**Request 1**: Rewrite the paragraph of the rotational kinetic energy guide that begins "Unit 6 carries" as a short bulleted list, keeping its main facts.
**Request 2**: Carry on the rotational kinetic energy guide, beginning after its last sentence.

**Reading passage**:
+++++

6.1 Rotational Kinetic Energy

Rotational kinetic energy is the energy an object has because it spins, and it equals $K {\mathrm{rot}}=\frac{1}{2} I \omega^{2}$. It depends on how the mass is spread out (rotational inertia $I$) and how fast the object turns (angular velocity $\omega$), and like all energy it is a scalar.

Why This Matters for the AP Physics C: Mechanics Exam

Unit 6 carries 10 to 15 percent of the exam weighting, and rotational kinetic energy is the foundation for the rest of the unit. You will use it on both multiple-choice and free-response questions when you set up energy conservation for rolling objects, compare spinning systems, and predict how changing mass distribution or angular speed changes energy.

This topic also supports the kind of reasoning the exam rewards. When you justify a claim on free response, naming an equation or principle is not enough. You need to explain the steps that connect $K_{\mathrm{rot}}=\frac{1}{2} I \omega^{2}$ to your conclusion, such as why one disk has more energy than another.

+++++

**Data shown**:
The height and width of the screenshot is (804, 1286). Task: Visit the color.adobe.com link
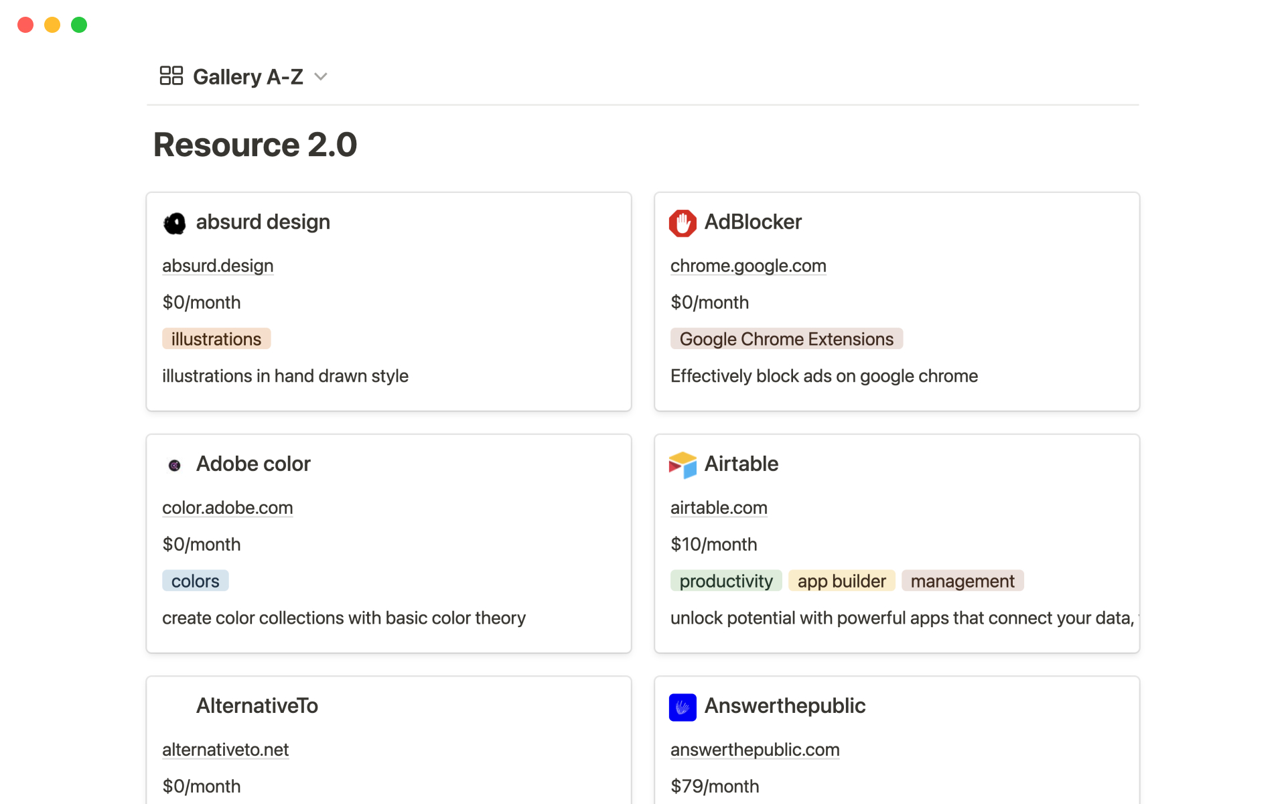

+++++

**Output 1**:
- Unit 6 makes up 10 to 15 percent of the exam weighting, and rotational kinetic energy is the foundation for the rest of the unit.
- The topic appears on both multiple-choice and free-response questions.
- It is used to set up energy conservation for rolling objects, compare spinning systems, and predict how changes in mass distribution or angular speed change energy.

**Output 2**:
Key Takeaways

• Rotational kinetic energy is $K_{\mathrm{rot}}=\frac{1}{2} I \omega^{2}$, where $I$ is in kg·m² and $\omega$ is in rad/s.
• This equation parallels translational kinetic energy $\frac{1}{2}mv^2$, with $I$ playing the role of mass and $\omega$ the role of speed.
• For a point mass at radius $r$, rotational kinetic energy reduces exactly to $\frac{1}{2}mv^2$ because $v = r\omega$.
• An object can rotate about its center of mass and also move through space, so total kinetic energy is $K_{\mathrm{trans}} + K_{\mathrm{rot}}$.
• A system with a stationary center of mass can still have rotational kinetic energy because its individual points are moving.
• Rotational kinetic energy is a scalar, so it adds directly without direction or components.

The Rotational Kinetic Energy Equation

Rotational kinetic energy is the energy an object has because of its rotation. Just as translational kinetic energy depends on mass and speed, rotational kinetic energy depends on rotational inertia and angular velocity.

$K_{\mathrm{rot}}=\frac{1}{2} I \omega^{2}$

Each symbol has a specific meaning:

• $K_{\mathrm{rot}}$ is the rotational kinetic energy, in joules (J)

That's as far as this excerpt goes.